By Blog Editor, IOE Digital, on 28 June 2018

Rob Webster
The latest school workforce statistics, released by the Dept for Education, confirm what survey after survey have been telling us for months: schools are losing their TAs.
The government started publishing school workforce data 21 years ago. This is the first time the annual count of TAs has been lower than the previous year. The downward trend observed in secondary schools has reached primary and nursery settings – where 67% of England’s TA workforce are based – tipping the overall balance.
The table below summarises key stats and trends using data from the latest DfE release, and show how the annual increase in the total TA count has been slowing up as austerity’s jaws clamp harder on school finances. It’s difficult not to see this as anything other than a causal effect.

As school workforce data are collected in November, the recent figures reflect the situation some seven months ago. Since then, schools will have made staffing changes in readiness for the forthcoming year. So, given the lag, it’s probable that even fewer TAs will be returning to classrooms in September than these latest statistics suggest. We’ll know for sure in 12 months.
It’s worth remarking on the human cost hidden in the numbers. We know from the latest data that schools have lost the equivalent of 2,800 full-time TAs. Yet due to the part-time nature of the role (85% of TAs work part-time), the actual number of individuals affected is more than double this figure. Potentially around 6,600 TAs, predominantly women, lost their jobs last year.
In spite of all this, TAs continue to comprise a significant proportion of the school workforce. Across the sectors, 28% of the people working in schools are TAs. On the basis of headcount, England’s TA workforce (381,500) is almost equivalent to the population of the London borough of Croydon (382,300). Yet, somewhat inexplicably, they remain a largely untapped resource and attract vanishingly little attention from policymakers.
Now the good news….
Over the course of this year, we’ve been running the MITA project: a trial, funded by the Education Endowment Foundation, designed to improve the way TAs are used in classrooms and to ensure they make a valuable contribution to learning.
Since September, 60 primary schools across England have been implementing an innovative package of strategic support for school leaders and CPD for TAs and teachers, as part of the largest study of its kind ever conducted in the UK.
The levels of engagement and enthusiasm have been consistently high throughout the year. On the basis of the feedback we’ve collected from schools at the end of year one, releasing the latent potential of TAs is demonstrable, achievable and indisputably worthwhile.
Schools told us that making TA deployment a focus of attention has raised their profile and considerably lifted both their confidence and sense of value. There are signs too of more effective classroom partnerships with teachers, and small, meaningful changes to TAs’ interactions, consistent with one of the project’s aims of shifting TAs’ talk away from task completion on to developing pupils’ independence.

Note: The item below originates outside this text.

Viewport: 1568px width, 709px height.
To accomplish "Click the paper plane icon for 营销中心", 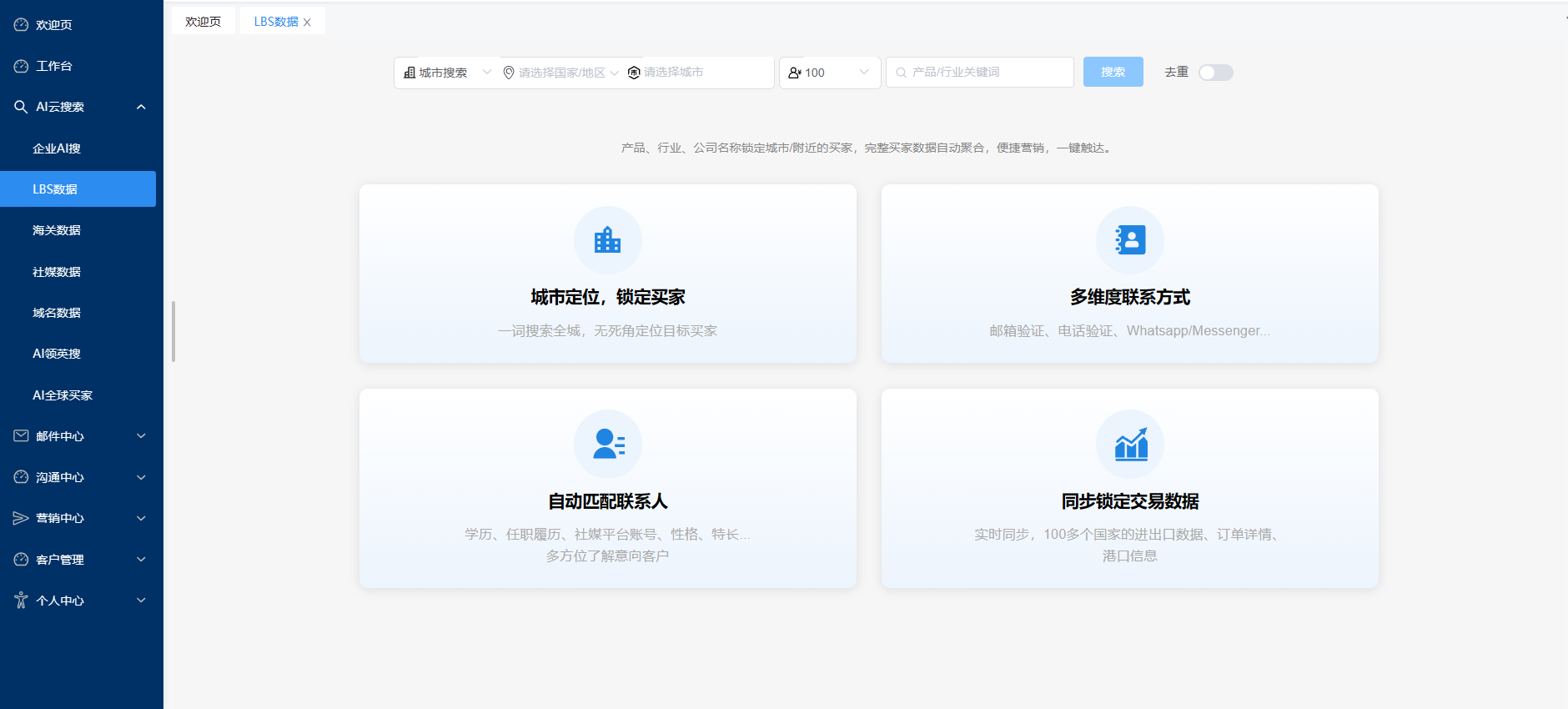I will coord(21,518).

In the face of a potential new trend in declining TA numbers, these observations feel significant. There’s a real risk that the cuts that have forced schools into reducing their TAs is misread as a shorthand for their perceived value. What we’re learning from the participants in our MITA project is that if anything, this, together with challenges presented by a rising pupil population, places an even greater emphasis on schools’ strategic decision-making. As we’ve long argued, ensuring maximum benefit and value from your TA workforce is an essential component of an over-arching strategy to support disadvantaged learners.
While we won’t know the results from the MITA project for a little while yet. At the midway point, we can talk only tentatively about impact as participating schools perceive it. Schools will embed practices over 2018/19, before the independent evaluator returns next summer to collect the post-test measures, which will provide the data for a robust impact evaluation.

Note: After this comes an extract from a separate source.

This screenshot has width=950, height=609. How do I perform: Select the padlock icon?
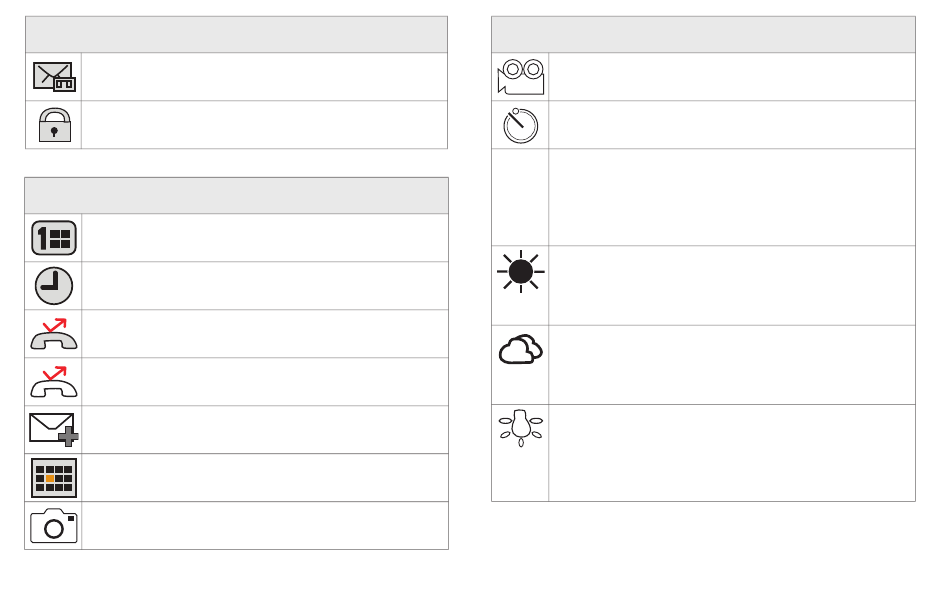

On the basis of this year, however, we’ve seen first-hand how the deliberate act of school leaders making TA deployment and preparation a strategic, whole-school priority can transform perceptions, awaken possibilities, boost esteem and rejuvenate an entire school workforce, as well as prompt positive changes to classroom practice.
Perhaps the best news of all is that making this commitment costs virtually nothing. Its effect, however, could be priceless.